From the Departments of Neurology (R.-J.K., E.H., D.S., A.M., S.M., T.T., J.P.), Neurosurgery (J.S., M.N.), and Medical Imaging Center (H.S., O.S.), Helsinki University Central Hospital, Helsinki, Finland; and Departments of Medicine and Florey, University of Melbourne, Melbourne, Victoria, Australia (A.M.).
Stroke. 2014 Aug;45(8):2454-6. doi: 10.1161/STROKEAHA.114.006020. Epub 2014 Jun 19.
Patient and radiological characteristics of intracerebral hemorrhage (ICH), surgical treatment, and outcome after ICH are interrelated. Our purpose was to define whether these characteristics or surgical treatment correlate with mortality among young adults.
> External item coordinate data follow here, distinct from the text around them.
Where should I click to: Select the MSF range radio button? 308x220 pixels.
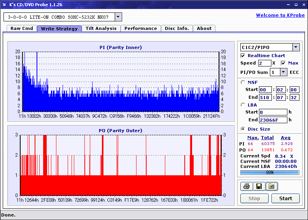coord(243,82)
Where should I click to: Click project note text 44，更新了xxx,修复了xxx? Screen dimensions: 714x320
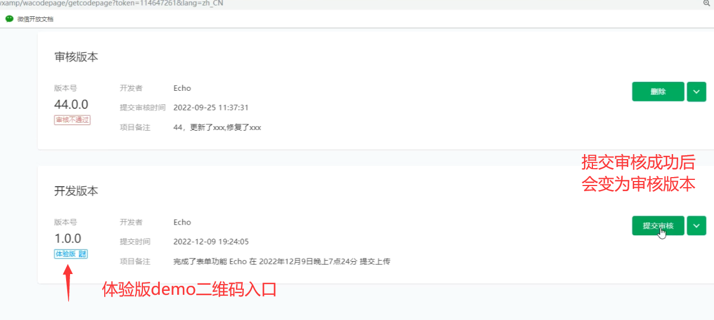tap(217, 127)
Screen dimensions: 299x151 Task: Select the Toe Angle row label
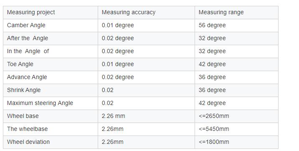pyautogui.click(x=51, y=64)
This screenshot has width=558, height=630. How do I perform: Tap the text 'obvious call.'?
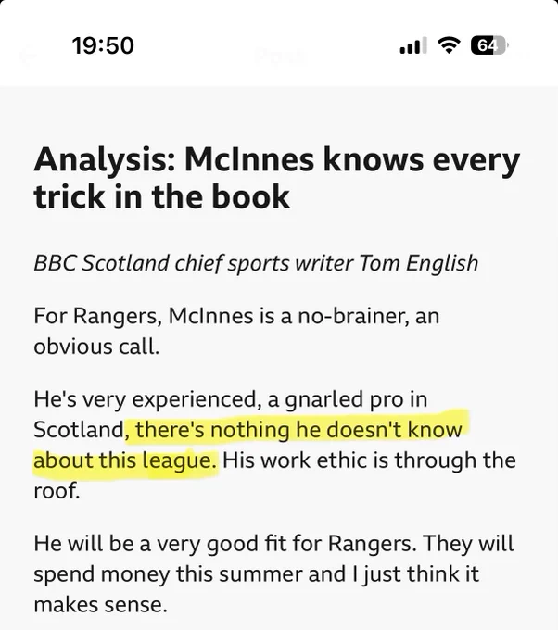pyautogui.click(x=96, y=347)
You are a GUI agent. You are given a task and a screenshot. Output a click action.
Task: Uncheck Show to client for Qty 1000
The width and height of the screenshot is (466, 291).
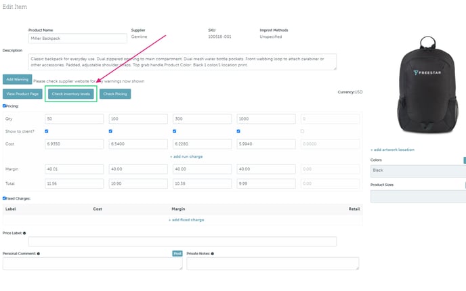coord(239,131)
We retrospectively reviewed clinical and imaging data of all first-ever nontraumatic patients with ICH between 16 and 49 years of age treated in our hospital between January 2000 and March 2010 and linked these data with national causes of death registry. A logistic regression analysis of factors associated with 3-month mortality and a propensity score comparison between patients treated conservatively and operatively was performed.
Among the 325 eligible patients (59.4% men), factors associated with 3-month mortality included higher National Institutes of Health Stroke Scale score, infratentorial location, hydrocephalus, herniation, and multiple hemorrhages. Adjusted for these factors, as well as demographics, ICH volume, and the underlying cause, surgical evacuation was associated with lower 3-month mortality (odds ratio, 0.06; 95% confidence interval, 0.02-0.21). In propensity score-matched analysis, 3-month case fatality rates were 3-fold in those treated conservatively (27.5% versus 7.8%; P<0.001).
The predictors of short-term case fatality are alike in young and elderly patients with ICH. However, initial hematoma evacuation was associated with lower 3-month case fatality in our young patients with ICH.
脑出血(ICH)患者和影像学特征、ICH 的外科治疗及治疗结果相互关联。本研究旨在确定这些特征或外科治疗是否与青年ICH 患者的死亡率相关。
回顾性分析 2000 年 1 月至 2010 年 3 月期间我院收治的所有 16~49 岁的首次非外伤性 ICH 患者的临床和影像学资料,并与国家死因登记处的数据相关联。采用 logistic 回归分析与 3 个月死亡率相关的因素,并对接受保守治疗和手术治疗的患者进行倾向评分比较。
在 325 例符合条件的患者(59.4%为男性)中,与 3 个月死亡率相关的因素包括更高的 NIHSS 评分、幕下部位、脑积水、脑疝和多发血肿。校正这些因素以及人口统计学、ICH 体积和基础病因后,血肿清除术与较低的 3 个月死亡率相关(比值比,0.06;95%置信区间,0.02~0.21)。在倾向评分匹配分析中,保守治疗的 3 个月病死率是手术治疗的 3 倍(27.5%比 7.8%;P<0.001)。
ICH 年轻和老年患者短期病死率的预测因素相似。然而,在我们的年轻ICH 患者中,初始血肿清除与较低的 3 个月病死率相关。